Carman: We should stop municipal golf
Gutschenritter: I have watched this issue, frustratingly, over the last 20+ years. Sometimes you need to cut your losses. I've had to do this in my own business with my husband; We have run a successful optometric office here in North Platte for the last 27 years. Having a city owned golf course that competes with privately owned courses was a bad idea from the start, in my opinion.
Question 7: How do we encourage more downtown business to the area and revitalize it?
Carman: Keep doing what we no are.
Gutschenritter: If I had unlimited funds and could do downtown however I wanted I would like to see it become a tourist attraction like in Crested Butte CO, or some of the other small towns there. Our whole attractiveness is based on the old western history and rail road. If the shops downtown could reflect that history people would be more inclined to stop in to see it. I've paid to stop in places to see their old western towns and would again. I love our old buildings and would love to see them fixed up.

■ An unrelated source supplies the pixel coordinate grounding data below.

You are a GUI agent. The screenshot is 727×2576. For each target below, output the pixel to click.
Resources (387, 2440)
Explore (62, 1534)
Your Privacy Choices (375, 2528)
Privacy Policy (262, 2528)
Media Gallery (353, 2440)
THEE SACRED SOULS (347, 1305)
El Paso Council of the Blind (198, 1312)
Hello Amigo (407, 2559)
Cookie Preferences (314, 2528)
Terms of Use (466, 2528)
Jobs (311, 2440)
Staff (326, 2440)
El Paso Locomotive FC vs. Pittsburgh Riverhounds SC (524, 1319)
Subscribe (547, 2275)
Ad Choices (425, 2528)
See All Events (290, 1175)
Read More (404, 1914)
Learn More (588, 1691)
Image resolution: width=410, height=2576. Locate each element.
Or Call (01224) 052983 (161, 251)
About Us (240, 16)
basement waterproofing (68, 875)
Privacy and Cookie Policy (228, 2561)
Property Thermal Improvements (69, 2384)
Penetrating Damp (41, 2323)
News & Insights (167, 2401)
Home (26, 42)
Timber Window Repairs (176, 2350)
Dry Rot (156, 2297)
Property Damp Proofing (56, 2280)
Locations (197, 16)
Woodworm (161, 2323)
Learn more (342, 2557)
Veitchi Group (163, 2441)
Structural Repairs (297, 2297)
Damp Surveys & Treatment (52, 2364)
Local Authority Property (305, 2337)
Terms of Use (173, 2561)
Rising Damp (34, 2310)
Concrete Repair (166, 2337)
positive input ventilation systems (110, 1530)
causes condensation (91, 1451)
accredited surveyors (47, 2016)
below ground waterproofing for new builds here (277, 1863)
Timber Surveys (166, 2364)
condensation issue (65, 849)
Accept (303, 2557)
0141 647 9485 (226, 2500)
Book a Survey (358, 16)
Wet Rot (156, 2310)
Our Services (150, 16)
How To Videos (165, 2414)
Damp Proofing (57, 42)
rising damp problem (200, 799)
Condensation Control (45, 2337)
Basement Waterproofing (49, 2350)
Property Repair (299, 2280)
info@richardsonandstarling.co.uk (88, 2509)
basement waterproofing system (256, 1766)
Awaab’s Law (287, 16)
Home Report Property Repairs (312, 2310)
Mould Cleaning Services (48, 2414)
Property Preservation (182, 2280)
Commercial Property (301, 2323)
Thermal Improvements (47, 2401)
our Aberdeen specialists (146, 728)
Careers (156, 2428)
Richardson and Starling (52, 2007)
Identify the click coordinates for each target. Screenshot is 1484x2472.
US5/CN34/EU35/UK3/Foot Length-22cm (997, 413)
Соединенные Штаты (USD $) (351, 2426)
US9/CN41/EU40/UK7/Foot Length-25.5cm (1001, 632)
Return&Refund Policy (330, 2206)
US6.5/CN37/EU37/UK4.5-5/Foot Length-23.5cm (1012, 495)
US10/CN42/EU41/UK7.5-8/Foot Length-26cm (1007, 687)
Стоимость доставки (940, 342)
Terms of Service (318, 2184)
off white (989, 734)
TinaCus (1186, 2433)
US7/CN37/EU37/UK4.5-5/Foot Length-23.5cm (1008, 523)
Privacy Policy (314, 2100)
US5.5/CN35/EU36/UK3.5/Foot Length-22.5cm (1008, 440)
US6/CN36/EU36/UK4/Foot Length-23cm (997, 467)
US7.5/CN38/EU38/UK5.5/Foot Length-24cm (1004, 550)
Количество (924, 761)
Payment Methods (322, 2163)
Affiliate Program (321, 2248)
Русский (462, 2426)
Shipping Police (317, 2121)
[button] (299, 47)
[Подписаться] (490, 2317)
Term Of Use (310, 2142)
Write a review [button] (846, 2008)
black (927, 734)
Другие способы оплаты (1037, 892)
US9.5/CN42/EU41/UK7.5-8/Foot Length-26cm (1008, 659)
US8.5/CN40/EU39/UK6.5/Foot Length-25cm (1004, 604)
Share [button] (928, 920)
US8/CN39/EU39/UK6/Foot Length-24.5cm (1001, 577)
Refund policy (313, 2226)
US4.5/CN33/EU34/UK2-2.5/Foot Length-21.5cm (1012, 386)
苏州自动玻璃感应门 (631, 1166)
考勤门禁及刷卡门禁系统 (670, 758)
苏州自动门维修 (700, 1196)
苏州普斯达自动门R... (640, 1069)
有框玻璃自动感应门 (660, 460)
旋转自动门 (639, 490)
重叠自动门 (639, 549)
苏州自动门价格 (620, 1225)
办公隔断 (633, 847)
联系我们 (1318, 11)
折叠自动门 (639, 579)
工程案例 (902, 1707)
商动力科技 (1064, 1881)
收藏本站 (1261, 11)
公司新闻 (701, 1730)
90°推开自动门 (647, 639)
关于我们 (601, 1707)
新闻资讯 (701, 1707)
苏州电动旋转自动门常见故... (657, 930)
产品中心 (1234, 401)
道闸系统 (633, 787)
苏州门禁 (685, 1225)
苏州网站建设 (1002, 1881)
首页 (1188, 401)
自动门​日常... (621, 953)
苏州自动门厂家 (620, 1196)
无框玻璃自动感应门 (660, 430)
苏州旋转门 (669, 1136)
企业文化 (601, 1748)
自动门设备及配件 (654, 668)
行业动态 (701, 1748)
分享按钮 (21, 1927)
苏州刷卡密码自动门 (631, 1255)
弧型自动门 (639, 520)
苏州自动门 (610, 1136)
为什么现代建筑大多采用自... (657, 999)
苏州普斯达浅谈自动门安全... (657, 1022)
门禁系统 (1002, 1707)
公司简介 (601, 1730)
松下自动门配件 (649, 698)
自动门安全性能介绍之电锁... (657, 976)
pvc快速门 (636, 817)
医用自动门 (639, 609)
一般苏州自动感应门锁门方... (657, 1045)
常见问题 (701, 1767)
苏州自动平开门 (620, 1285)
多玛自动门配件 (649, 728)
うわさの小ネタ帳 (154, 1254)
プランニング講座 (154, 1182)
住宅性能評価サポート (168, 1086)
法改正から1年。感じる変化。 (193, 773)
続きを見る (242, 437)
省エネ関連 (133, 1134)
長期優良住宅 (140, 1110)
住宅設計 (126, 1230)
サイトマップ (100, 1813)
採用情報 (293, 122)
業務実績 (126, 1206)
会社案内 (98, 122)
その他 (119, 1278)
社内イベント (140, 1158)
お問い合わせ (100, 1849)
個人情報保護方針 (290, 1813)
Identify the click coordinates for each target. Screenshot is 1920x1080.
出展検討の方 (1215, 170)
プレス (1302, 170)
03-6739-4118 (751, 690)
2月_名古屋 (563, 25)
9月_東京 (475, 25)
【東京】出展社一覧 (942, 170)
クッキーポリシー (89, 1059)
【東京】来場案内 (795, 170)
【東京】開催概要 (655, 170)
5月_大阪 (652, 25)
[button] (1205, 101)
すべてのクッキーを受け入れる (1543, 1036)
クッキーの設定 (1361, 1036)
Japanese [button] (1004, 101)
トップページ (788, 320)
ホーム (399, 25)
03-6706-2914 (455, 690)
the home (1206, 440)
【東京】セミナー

Question 8: How should we attract young people to live and stay in North Platte?
Carman: Young people leave to see the world. Old people on fixed incomes leave because they are unwilling to pay our high real-estate taxes
Gutschenritter: It all begins at home. We raised 4 daughters who ventured out into the world, attended colleges, got married, had children; They didn't STAY here; But 3 of the 4 moved BACK to raise their families in a smaller town environment as they were raised. If they enjoyed their childhood here they will want the same advantages for their children only a small town can provide, and to be close to family and grandma of course! One is employed at the hospital, one at the railroad, one is a farm family.
Question 9: What should the city do to enhance the sports and outdoor activities in the city?
Carman: Keep doing what are doing now
Gutschenritter: Passing the 308-BMX is a start! Let's not make it so difficult for people who want to give of their time to improve upon a piece of unused land the city has! This is something families can do together and it's bicycles so it's not noisy. It's great exercise, gets kids outside! Why say no to such an opportunity?
Question 10: What are your thoughts about using TIF financing for economic development? Should we use it?
Carman: No. It creates a hostile business environment for builders who do not expect handouts
Gutschenritter: TIF is a great tool when used appropriately. Lately it seems people want to use TIF when construction would happen anyway without it, which is unnecessary in my opinion. If you can attract a big business that would employ lots of people and they won't build here otherwise, then I'd say it's a good tool to use, such as the Walmart distribution center. It's a difficult situation if there is an existing tax paying business in town and the new one would be competition, giving them advantage
Question 11: What role do you see technology-based industries playing in the future growth of North Platte?
Carman: It would be a good thing to bring in any new business enterprise
Gutschenritter:The application of new technologies are important sources of competitive advantage if they can be attracted to locate here. The way technology is advancing, the ability to live in a small town but work for a large company based anywhere in the world could attract families to move here. I know my son-in-law moved back here from Virginia Beach, VA to do IT work for the hospital.